Expensive Site Makes Sense For Lanxess

German firm chooses Hong Kong for regional engineering plastics testing unit
Department: Business
Keywords: engineering plastics, cars, Germany, Lanxess, Hong Kong

In Hong Kong, one of the world’s most expensive cities, chemical firm Lanxess has opened a facility for testing car parts made with its engineering plastics. The center supports automakers and their parts suppliers throughout Asia—from Japan to India.

The choice of Hong Kong is surprising. Chemical companies generally locate their technical support centers near their customers’ operations. However, Hong Kong has no auto industry, and other manufacturers decamped long ago to mainland China, where costs are lower. Earlier this year, the real estate consulting firm Savills ranked Hong Kong as the world’s most expensive place to locate a business.

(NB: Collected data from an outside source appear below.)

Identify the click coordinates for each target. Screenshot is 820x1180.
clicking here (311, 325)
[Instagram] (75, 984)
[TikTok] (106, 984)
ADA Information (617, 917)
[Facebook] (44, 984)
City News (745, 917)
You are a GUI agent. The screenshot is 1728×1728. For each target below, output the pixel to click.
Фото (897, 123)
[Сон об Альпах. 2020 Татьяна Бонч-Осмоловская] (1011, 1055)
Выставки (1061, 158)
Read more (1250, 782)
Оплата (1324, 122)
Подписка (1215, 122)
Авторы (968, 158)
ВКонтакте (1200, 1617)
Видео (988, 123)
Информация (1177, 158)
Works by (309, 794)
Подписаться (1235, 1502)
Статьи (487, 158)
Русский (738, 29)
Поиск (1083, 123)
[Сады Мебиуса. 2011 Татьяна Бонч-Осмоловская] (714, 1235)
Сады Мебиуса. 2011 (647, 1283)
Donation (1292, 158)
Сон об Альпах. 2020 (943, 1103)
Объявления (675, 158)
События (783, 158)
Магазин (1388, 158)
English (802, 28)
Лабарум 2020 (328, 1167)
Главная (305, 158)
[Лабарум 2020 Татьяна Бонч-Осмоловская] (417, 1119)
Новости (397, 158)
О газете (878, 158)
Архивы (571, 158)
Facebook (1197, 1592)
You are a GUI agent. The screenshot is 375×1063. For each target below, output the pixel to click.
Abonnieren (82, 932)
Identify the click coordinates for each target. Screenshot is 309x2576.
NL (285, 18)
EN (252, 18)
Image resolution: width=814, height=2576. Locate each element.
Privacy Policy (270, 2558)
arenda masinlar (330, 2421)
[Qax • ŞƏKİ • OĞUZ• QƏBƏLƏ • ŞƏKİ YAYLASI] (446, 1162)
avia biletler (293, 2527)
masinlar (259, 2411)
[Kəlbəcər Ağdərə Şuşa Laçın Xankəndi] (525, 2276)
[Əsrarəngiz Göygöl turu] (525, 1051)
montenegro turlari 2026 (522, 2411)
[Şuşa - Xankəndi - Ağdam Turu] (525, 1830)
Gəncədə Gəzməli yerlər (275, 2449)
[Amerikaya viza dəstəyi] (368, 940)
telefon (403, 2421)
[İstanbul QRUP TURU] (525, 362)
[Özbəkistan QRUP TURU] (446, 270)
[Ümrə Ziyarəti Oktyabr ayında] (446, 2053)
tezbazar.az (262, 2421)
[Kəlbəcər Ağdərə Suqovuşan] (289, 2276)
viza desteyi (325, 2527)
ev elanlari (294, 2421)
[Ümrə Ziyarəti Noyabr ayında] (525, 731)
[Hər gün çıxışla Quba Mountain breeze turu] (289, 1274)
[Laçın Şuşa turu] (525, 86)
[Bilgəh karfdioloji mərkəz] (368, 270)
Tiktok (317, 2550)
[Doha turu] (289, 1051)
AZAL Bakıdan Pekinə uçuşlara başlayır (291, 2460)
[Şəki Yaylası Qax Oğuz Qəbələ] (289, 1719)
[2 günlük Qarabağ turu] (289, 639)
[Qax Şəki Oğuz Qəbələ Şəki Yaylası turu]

And yet, Lanxess officials argue that the location makes sense. At a media briefing last month marking the opening of the technical center, Lanxess officials noted that Hong Kong is a regional hub that’s easily accessible from almost any major city in Asia. “There is excellent logistics here,” said Thomas Babl, the firm’s head of technical marketing and engineering services for high-performance materials in Asia.

Other Lanxess officials pointed out that Hong Kong is neutral ground for fiercely competitive car manufacturers. Japanese firms would likely hesitate to ship their prototype parts for testing in, say, South Korea. “Rather than have technical centers in all the Asian countries, we chose to set up one regional one in Hong Kong,” said Christof Krogmann, Lanxess vice president for high-performance materials in Asia. The firm spent a few million dollars on the center.

Lanxess is not the only chemical maker to view Hong Kong in a favorable light. Both Dow Chemical and BASF use Hong Kong as their Asian headquarters. In June 2011, BASF stated that the city is an “ideal base to direct growth throughout the region” when it renewed its lease on several floors of prime office space in the city’s financial district. The company employs more than 700 people in Hong Kong.

Early last year, BASF relocated its global headquarters for dispersions and pigments to Hong Kong, a decision that involved moving 50 employees from Germany. But Dow and BASF don’t produce anything in Hong Kong, nor do they run labs there.

Located north of the city center in the government-subsidized Hong Kong Science & Technology Park, Lanxess’ new facility will evaluate the reliability and performance of car parts made with Lanxess engineering plastics. The materials include Durethan nylon, Pocan semicrystalline thermoplastic polyester, and Tepex composite laminate, a business that became part of Lanxess last September when it acquired Germany’s Bond-Laminates. Lanxess’ Asian plants for the plastics are in Wuxi, China, and Jhagadia, India.

The Hong Kong facility is fitted with machinery that tests how prototype car parts react to vibrations, extreme temperatures, physical pressure, exposure to chemicals, and other stresses. Scientists and engineers at the center also design new car parts and conduct computer simulations of their performance. When the facility is fully operating, it will employ about 30 people.

Before the Hong Kong center opened, Lanxess supported Asian car manufacturers out of Germany. Although the new facility is in a city with no car industry, Babl said it will put Lanxess much closer to the customers that need it.